◆ Problem to work on: From the first line of the material to the line containing "Task: Select the patch_eq_net legend entry", inclusive, write out each line exactly, leaving out the pictures.

──────────────────────────────

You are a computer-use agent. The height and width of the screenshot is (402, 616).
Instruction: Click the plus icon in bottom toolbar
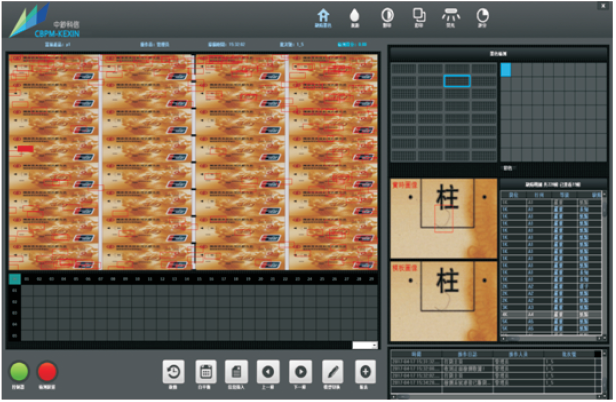[x=365, y=370]
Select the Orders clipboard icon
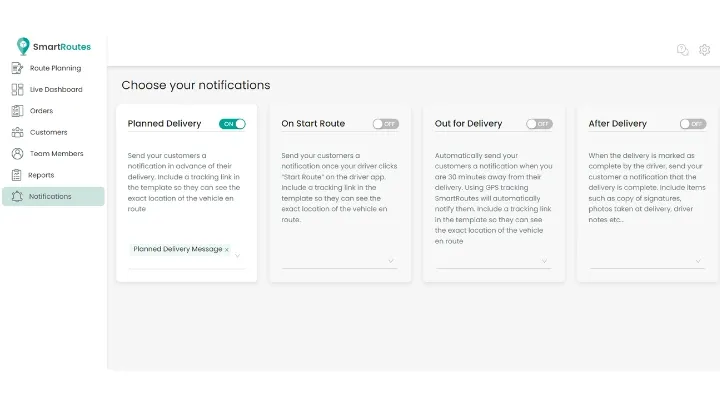This screenshot has width=720, height=405. (x=17, y=111)
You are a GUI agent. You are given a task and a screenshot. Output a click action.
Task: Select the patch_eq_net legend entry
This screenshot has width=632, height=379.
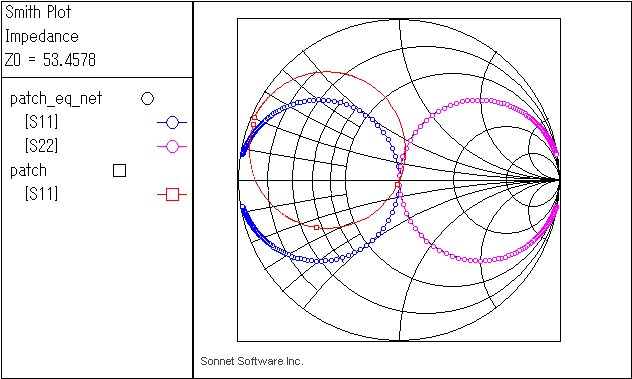(56, 99)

──────────────────────────────

◆ Exercise answer:
You are a computer-use agent. The height and width of the screenshot is (402, 616).
Instruction: Click the plus icon in bottom toolbar
[x=365, y=370]
Select the Orders clipboard icon
This screenshot has width=720, height=405. (x=17, y=111)
You are a GUI agent. You are given a task and a screenshot. Output a click action.
Task: Select the patch_eq_net legend entry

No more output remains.